* **Required task**: Reproduce the following material word for word, without the pictures.

○ ○ ○ ○

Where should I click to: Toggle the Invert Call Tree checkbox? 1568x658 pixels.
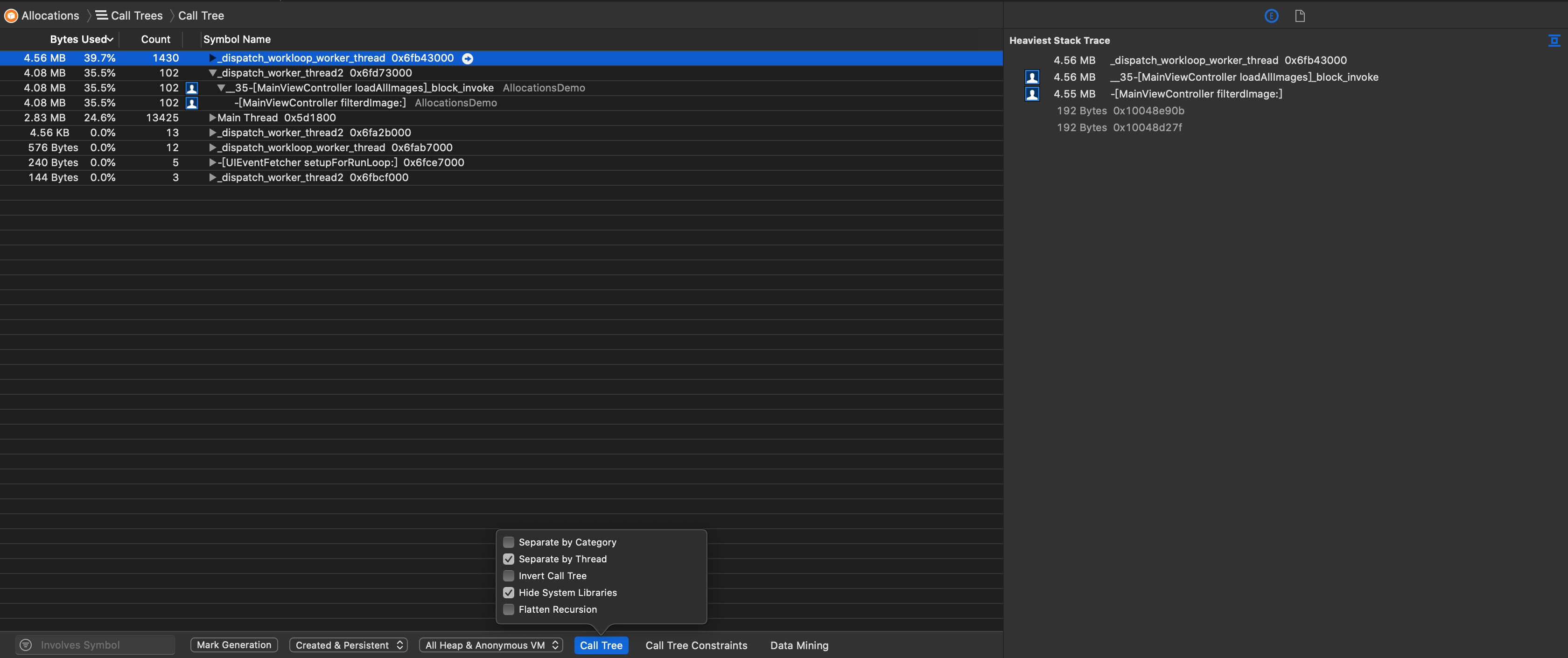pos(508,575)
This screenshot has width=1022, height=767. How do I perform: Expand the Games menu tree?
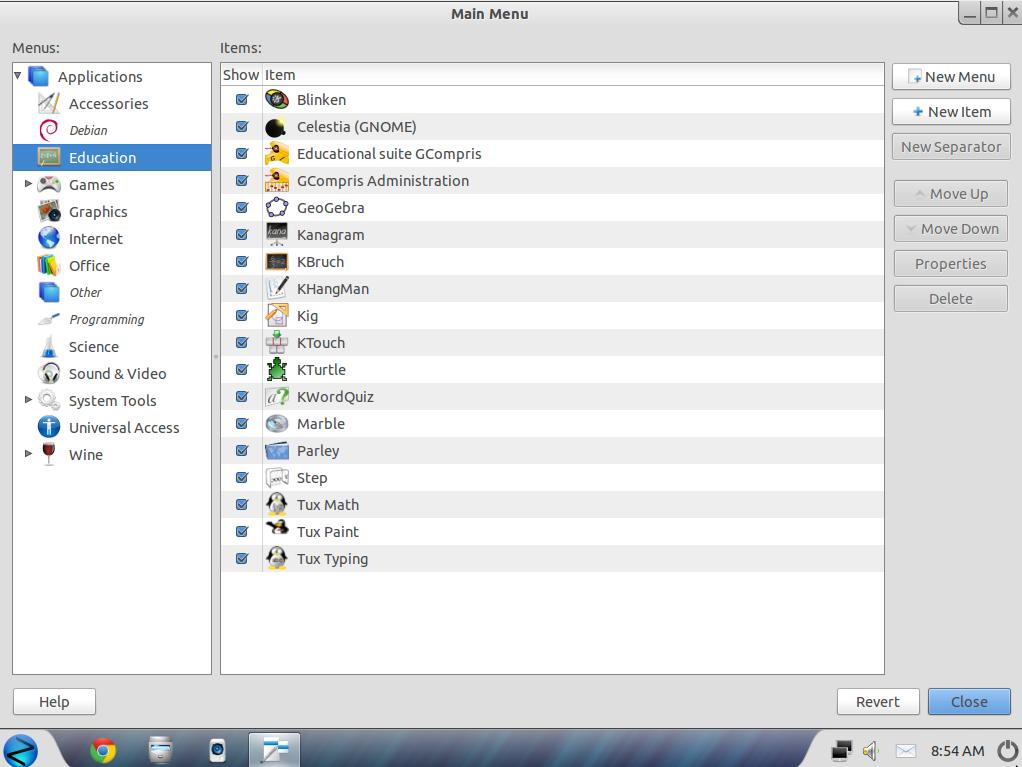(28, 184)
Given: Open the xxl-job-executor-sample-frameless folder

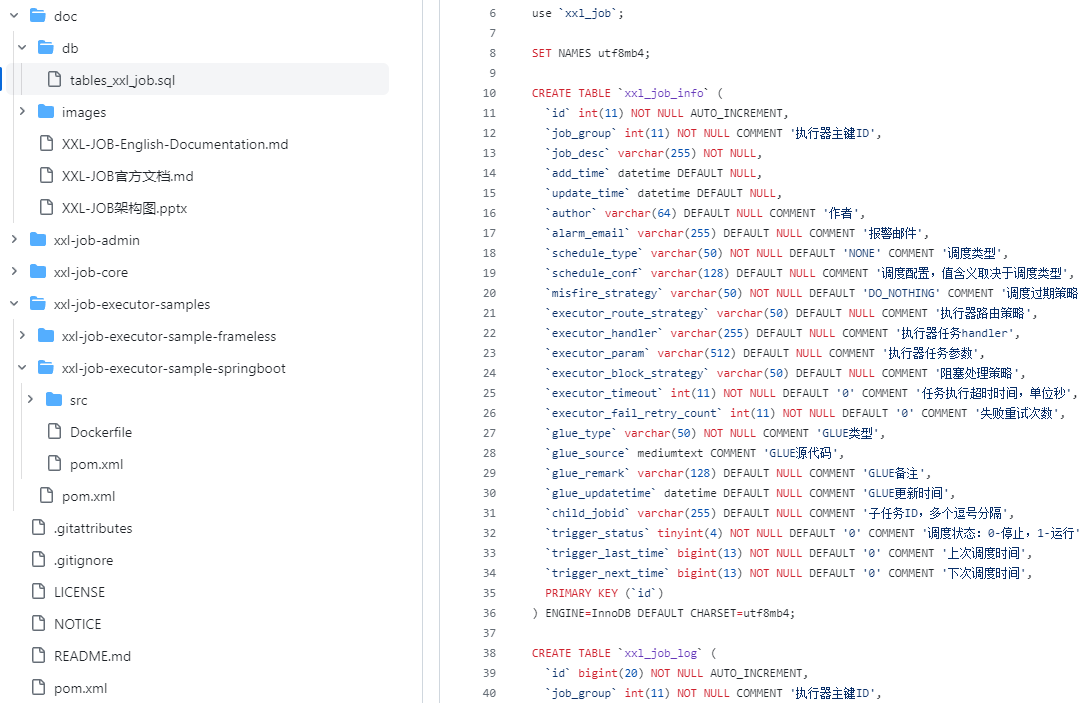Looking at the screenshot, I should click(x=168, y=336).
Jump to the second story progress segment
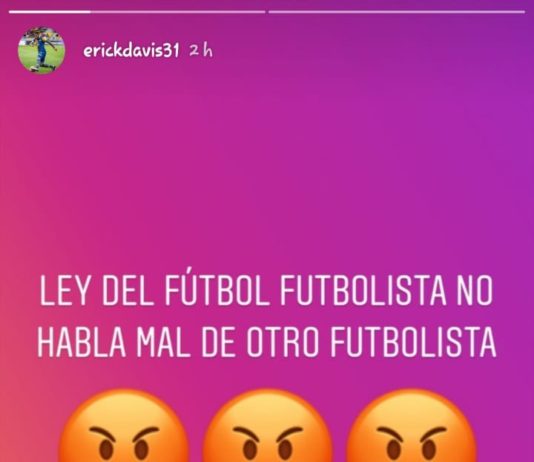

○ ○ ○ ○

* **Final result**:
Where should I click to: Toggle the Invert Call Tree checkbox? 1568x658 pixels.
pos(508,575)
This screenshot has width=1022, height=767. How do I perform: Expand the Games menu tree?
(28, 184)
Given: Open the xxl-job-executor-sample-frameless folder

Looking at the screenshot, I should click(x=168, y=336).
Jump to the second story progress segment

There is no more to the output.